Caleb
Caleb

Reputation: 124997

How to get a complete request from a NSURLRequest?

Is there any way to get the actual data that will be sent when a NSURLConnection sends a NSURLRequest? Right now I'm mainly interested in looking at HTTP and HTTPS requests, but since NSURLRequest works for many protocols, it seems like there ought to be a general way to see the corresponding data for any type of request.

Am I missing something, or do I need to construct the request myself by combining the headers, body, etc?

Just to be clear, I'd like to do this programmatically, not by watching what shows up at the server end.

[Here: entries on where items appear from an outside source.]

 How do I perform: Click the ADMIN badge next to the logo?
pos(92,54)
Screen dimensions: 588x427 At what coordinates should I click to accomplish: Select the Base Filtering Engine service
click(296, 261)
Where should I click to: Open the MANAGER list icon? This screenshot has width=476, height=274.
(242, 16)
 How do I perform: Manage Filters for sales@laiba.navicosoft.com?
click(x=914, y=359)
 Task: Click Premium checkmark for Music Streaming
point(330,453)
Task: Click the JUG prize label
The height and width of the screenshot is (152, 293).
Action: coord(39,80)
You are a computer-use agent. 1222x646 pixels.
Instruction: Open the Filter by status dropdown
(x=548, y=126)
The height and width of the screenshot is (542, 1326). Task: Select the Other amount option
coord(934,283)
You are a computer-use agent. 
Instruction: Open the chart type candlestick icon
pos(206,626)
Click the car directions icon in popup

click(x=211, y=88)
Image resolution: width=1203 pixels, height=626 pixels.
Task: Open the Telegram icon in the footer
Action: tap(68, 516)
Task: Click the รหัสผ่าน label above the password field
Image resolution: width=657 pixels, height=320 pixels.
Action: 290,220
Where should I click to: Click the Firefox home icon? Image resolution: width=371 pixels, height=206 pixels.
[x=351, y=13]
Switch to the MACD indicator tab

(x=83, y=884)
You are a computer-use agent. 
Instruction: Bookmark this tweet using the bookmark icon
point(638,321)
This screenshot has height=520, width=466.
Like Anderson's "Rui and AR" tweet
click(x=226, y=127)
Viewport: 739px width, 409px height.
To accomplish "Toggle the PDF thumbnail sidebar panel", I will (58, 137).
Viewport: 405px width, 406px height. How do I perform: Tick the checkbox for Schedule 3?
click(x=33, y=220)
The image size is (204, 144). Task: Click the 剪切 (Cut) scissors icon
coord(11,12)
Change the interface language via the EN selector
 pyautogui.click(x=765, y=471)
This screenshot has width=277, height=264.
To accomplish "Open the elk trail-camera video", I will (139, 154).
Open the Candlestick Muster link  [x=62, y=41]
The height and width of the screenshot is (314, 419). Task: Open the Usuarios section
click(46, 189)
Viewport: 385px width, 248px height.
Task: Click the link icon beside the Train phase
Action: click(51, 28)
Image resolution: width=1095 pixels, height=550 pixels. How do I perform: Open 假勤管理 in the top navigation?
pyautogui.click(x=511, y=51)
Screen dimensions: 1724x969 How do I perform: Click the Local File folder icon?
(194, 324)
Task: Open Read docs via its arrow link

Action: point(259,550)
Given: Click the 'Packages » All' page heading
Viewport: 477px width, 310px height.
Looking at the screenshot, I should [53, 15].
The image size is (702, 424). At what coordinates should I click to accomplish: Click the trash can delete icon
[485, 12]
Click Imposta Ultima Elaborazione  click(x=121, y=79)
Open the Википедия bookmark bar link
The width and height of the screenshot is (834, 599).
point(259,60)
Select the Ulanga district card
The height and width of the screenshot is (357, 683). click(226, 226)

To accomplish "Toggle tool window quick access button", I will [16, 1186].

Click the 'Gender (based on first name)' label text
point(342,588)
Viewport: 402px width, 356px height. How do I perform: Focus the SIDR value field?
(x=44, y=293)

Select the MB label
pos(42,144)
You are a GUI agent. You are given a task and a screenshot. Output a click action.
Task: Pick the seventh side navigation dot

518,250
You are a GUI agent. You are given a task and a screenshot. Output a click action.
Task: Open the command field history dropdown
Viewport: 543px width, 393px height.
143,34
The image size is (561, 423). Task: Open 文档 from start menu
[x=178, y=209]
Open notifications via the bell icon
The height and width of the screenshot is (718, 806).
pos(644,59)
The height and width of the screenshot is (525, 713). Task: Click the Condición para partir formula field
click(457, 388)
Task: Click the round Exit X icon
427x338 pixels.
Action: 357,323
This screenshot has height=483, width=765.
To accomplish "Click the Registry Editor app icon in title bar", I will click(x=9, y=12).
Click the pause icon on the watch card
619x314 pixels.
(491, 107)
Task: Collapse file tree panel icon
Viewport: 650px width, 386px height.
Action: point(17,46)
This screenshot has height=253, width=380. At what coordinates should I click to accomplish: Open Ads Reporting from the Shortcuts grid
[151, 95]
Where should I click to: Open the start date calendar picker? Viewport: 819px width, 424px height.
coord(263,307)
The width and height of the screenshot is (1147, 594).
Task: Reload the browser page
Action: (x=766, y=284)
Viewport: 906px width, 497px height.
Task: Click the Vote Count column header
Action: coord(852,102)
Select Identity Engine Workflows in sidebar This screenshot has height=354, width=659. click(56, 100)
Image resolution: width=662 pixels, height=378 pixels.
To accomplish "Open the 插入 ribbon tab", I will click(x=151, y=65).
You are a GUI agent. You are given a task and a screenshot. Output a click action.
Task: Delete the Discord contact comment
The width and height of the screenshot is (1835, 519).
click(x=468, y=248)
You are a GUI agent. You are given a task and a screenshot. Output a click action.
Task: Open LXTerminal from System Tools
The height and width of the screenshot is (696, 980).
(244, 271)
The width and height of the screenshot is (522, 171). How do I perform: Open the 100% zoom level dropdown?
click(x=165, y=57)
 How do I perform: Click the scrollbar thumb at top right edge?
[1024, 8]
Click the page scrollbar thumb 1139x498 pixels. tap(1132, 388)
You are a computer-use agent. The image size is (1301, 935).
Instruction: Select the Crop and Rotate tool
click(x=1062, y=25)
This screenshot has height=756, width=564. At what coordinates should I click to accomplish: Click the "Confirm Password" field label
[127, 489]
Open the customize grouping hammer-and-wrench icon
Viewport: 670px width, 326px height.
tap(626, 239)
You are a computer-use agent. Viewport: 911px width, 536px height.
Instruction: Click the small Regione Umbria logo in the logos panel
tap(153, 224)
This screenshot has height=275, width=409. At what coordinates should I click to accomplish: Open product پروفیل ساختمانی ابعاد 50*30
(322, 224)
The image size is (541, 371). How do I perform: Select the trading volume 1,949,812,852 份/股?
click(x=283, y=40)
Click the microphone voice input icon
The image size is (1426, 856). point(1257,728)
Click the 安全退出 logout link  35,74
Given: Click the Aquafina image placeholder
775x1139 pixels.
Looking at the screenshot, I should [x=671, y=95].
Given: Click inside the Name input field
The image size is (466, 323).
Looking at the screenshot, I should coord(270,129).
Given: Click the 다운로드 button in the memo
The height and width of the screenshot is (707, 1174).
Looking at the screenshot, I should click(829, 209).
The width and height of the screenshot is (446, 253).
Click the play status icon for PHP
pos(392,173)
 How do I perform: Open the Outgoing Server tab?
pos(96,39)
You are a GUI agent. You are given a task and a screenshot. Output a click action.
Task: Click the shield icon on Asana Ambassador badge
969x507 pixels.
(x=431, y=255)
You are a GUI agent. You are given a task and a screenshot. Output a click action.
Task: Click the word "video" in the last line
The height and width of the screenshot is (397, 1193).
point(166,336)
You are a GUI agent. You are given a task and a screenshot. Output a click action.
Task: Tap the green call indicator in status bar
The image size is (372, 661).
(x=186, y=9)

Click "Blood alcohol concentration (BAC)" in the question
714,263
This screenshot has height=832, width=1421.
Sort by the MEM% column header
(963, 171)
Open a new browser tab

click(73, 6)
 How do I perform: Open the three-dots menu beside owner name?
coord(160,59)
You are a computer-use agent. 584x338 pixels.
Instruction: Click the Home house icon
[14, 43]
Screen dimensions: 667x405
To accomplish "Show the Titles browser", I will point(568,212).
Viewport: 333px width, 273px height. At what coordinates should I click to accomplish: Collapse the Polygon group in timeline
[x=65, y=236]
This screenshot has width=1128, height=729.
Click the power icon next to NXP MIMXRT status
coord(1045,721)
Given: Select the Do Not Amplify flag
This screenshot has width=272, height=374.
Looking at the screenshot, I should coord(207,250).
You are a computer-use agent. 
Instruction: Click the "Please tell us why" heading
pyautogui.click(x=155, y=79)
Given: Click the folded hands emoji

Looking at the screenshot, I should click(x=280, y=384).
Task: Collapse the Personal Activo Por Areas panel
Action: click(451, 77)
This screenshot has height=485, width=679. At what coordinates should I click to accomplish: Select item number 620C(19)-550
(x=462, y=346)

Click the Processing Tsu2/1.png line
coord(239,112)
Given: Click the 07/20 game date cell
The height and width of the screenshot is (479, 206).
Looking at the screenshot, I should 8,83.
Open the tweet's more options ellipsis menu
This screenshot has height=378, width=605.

Update: At this point I've written code that effectively constructs a request using the data in a NSURLRequest, so I'm not asking how to go about that. However, I'd still like to know if there's a way to access the request stream that the URL loading system would generate. In other words, can I get access to the exact bytes that would be sent if a NSURLConnection were to send my NSURLRequest?

Upvotes: 5

Views: 1341

Answers (2)

Caleb
Caleb

Reputation: 124997

Am I missing something, or do I need to construct the request myself by combining the headers, body, etc?

It turns out that this is exactly what I needed to do, and it makes sense. It's the protocol handler (NSURLProtocol subclass), not NSURLRequest, that knows how to format the request for its particular protocol. Luckily, it's very easy to render an instance of NSURLRequest into a valid HTTP request. You can get the method (GET, POST, etc.), requested resource, and host from the request, and you can also get all the HTTP headers using the -allHTTPHeaderFields method, which returns a dictionary. You can then loop over the keys in the dictionary and add lines to the request like:

for (NSString *h in headers) {
    [renderedRequest appendFormat:@"%@: %@\r\n", h, [headers objectForKey:h]];
}

Upvotes: 1

Serg Shiyan
Serg Shiyan

Reputation: 95

According your last question:

  1. Check cookiesCenter.
  2. Check credentialsStorage.
  3. Log all headers for example on the first urlConnection's delegate method didReceiveResponse:.
  4. Make this connection with local webservice and try to catch all headers, params, etc.

Also, the most simple way, is making request yourself.